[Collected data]
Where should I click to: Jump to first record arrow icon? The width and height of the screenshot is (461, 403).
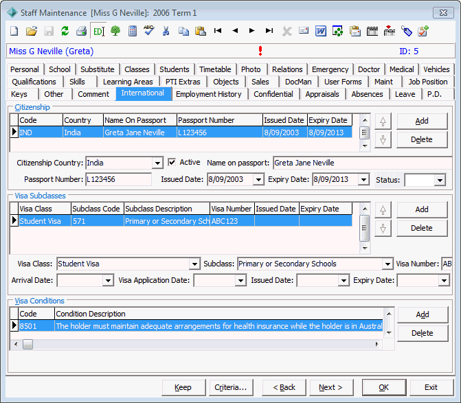coord(218,30)
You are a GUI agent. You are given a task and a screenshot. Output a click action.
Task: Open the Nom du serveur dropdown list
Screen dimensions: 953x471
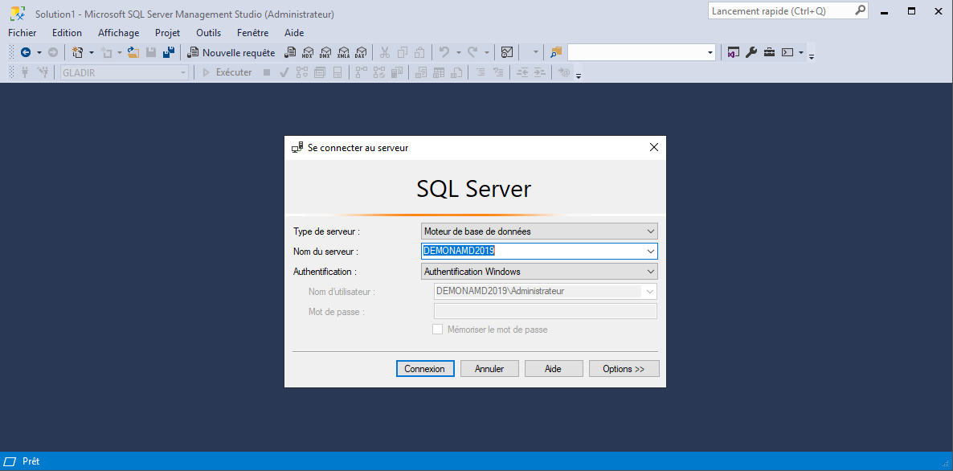pos(651,252)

— Work task —
Pictures in the records above are to be left out of an otherwise exact copy.

— Response area —
Where should I click to: Jump to first record arrow icon? The width and height of the screenshot is (461, 403).
coord(218,30)
You are a GUI agent. You are given a task and a screenshot. Output a click action.
Task: Open the Nom du serveur dropdown list
Screen dimensions: 953x471
pos(651,252)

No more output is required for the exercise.